進化論が科学であり、ID論が科学でない理由

科学が『ニセ科学』を糾弾できない本当の理由
進化生物学者と似非科学論者との決定的な違いに関して
師走でバタバタしておりますが、レスしとくべきでしょうから。。
まず科学全般について。
先日「地図」に例えたように、科学とは自然・社会現象を抽象化した「モデル」です。
従って、本質的に検証されたり反証されたりするのは個々の事実ではなく飽くまで「モデル」の部分なのです。
そもそも、現実を「抽象化」するのですから、必ず「切り捨てる」部分が生じます。地図が現実の土地でないのと同様ですね。どんな科学実験でも、100%理論と実験結果が一致することはありえませんし、重要視される「再現性」も、100%の一致という意味ではありません。完璧に同じ実験条件というものはこの世に存在しないからです。
あたかも盲人が象を撫でるがごとく、いろいろな人がいろいろな角度から検証してみて、やがてぼんやりとではあるが妥当と思われる世界の形が見えてくる。
科学とはそういった営みです。
だからこそ、「科学」の土俵に乗せられる「モデル」にはいくつかの条件が求められるのです。
その一つが「反証可能性」です。

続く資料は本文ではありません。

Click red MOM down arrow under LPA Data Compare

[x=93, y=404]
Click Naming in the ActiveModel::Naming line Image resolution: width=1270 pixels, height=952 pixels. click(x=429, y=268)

これは別にその説が不確かだという意味ではなく、
「そのモデルが間違っているかどうかを調べる実験が可能であるか」
という意味です。
進化論とID論はなによりもまず、この点において大きく違うのです。
現代進化論のコアとなる「モデル」は

  • 生物が子孫を残す際には遺伝子において突然変異が生じ、子孫の形質が変化して多様性が生まれる
  • 多様な個体群が生じるが、環境や生殖における「淘汰」によって、形質が特定の方向に収斂したり、環境に適した形になることがある

というものです。
コレを検証、反証するためにはどういう実験を組めばいいか。例えばある生物を何代か飼って、子孫の遺伝子や形質が変化しているかどうか調べる。また特定の淘汰圧をかけて、それに沿った形質を持った子孫が生じるか調べる。
何度やっても遺伝子に何の変化もなく、子孫の形質にも何の変化もなければ、進化論モデルは棄却されるでしょう。
地球上のこれまでの進化過程そのものを「追試」することはもちろんできませんが、この「モデル」自体は十分検証・反証可能なのです。そして現在までにもう数え切れないほど「再現」されてきました。
というか、現代の分子遺伝学者は毎日のようにこのプロセスを用いて実験しています。
例えばハエや線虫で「〜な変異体が発見された」という記事がありますが、その多くはこの進化モデルを使って見つけ出したものです。
よくやるのは、毒性のある環境に何代かさらして、生き残った系統をチョイスしてくるというやり方。
こんなのが典型ですかね↓
線虫糖転移酵素ホモログ遺伝子の「機能喪失」がバチルス毒耐性獲得をもたらす
こうやって耐性変異体を取ってきて、変異している部分の遺伝子を探し、毒が効くメカニズムを研究するわけですな。
またこういうモデル生物は大体一括管理してる施設があって、そこから分与してもらって研究するんですが、もらって長期間飼っていると研究室環境ごとに淘汰が起こって性質に違いが生じる、ってのも実験生物学者の常識です。
まあこういった理由から、地球の進化の歴史そのものは再現できなくても、進化論というモデル自体は立派に科学しているわけです。
んでID論創造論)。
こちらのモデルは「生物は何らかの知性によってデザインされ、作られた」というものです。
では「このモデルが間違っているかどうかを調べる実験」はどう組めばいいか?
・・・・。
ムリですね。「何らかの知性」という茫漠としたモノを持ち出されては、何とでもいえてしまいます。
つまりID論は「科学的に間違っている」のではなく、「そもそも科学的仮説ではない」のです。
ニセ科学が科学者から批判される理由は、それが「科学的でない」からではありません。科学的でないものなど世の中沢山ありますし、それはそれで何の問題もなく成立しています。
問題はその名の通り、「科学でないモノを科学のように見せかける」点にあります。
意外かもしれませんが、科学という営みは上に書いたようにかなりデリケートなものなのです。きちんと手続きを守ってこそその有効性が発揮される。
従って、手続きを守っていないモノを「科学」に見せようとするのは端的に言って詐欺行為と受け取られます。要はブランドのコピー商品です。
確かに科学は不完全ですが、だからといってそのブランドロゴをパクろうとする者を批判できないわけではない。
科学でないなら科学でないで、自分のロゴで勝負すればいいのです。それができない、したくないからこそ、科学ブランドをパクりたがる。そう観ることすらできるかもしれませんね。